*Task brief*
Reproduce the listing below verbatim, starting from the line that contains "Viewport: 361px width, 318px" up to and including the line that contains "coord(1210,67)", and include nothing else.

*Source data*
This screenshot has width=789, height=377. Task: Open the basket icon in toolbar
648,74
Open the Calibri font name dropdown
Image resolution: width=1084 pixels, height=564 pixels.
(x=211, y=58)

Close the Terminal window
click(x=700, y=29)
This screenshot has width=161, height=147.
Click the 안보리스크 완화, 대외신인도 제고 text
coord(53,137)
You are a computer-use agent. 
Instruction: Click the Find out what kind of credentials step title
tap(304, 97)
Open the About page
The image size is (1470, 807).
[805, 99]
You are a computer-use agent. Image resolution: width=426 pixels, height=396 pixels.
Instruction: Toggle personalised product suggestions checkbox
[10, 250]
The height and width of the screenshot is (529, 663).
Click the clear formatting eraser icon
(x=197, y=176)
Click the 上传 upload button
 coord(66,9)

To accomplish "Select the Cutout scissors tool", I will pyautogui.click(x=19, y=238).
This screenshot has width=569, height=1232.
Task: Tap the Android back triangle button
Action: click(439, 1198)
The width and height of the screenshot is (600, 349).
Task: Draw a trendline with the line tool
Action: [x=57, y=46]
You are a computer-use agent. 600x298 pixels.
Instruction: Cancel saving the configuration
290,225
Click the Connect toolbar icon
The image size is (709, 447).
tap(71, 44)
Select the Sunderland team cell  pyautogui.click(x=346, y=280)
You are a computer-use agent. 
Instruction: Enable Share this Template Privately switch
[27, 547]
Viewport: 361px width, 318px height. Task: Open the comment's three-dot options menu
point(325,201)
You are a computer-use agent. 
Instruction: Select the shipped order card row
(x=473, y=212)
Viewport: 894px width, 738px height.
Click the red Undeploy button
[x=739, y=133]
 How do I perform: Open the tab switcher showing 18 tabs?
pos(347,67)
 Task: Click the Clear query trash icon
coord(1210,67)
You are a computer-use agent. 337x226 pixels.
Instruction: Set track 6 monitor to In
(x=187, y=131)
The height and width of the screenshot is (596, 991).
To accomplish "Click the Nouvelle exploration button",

*Problem solution*
Viewport: 361px width, 318px height. Task: Open the comment's three-dot options menu
point(325,201)
You are a computer-use agent. 
Instruction: Select the shipped order card row
(x=473, y=212)
Viewport: 894px width, 738px height.
Click the red Undeploy button
[x=739, y=133]
 How do I perform: Open the tab switcher showing 18 tabs?
pos(347,67)
 Task: Click the Clear query trash icon
coord(1210,67)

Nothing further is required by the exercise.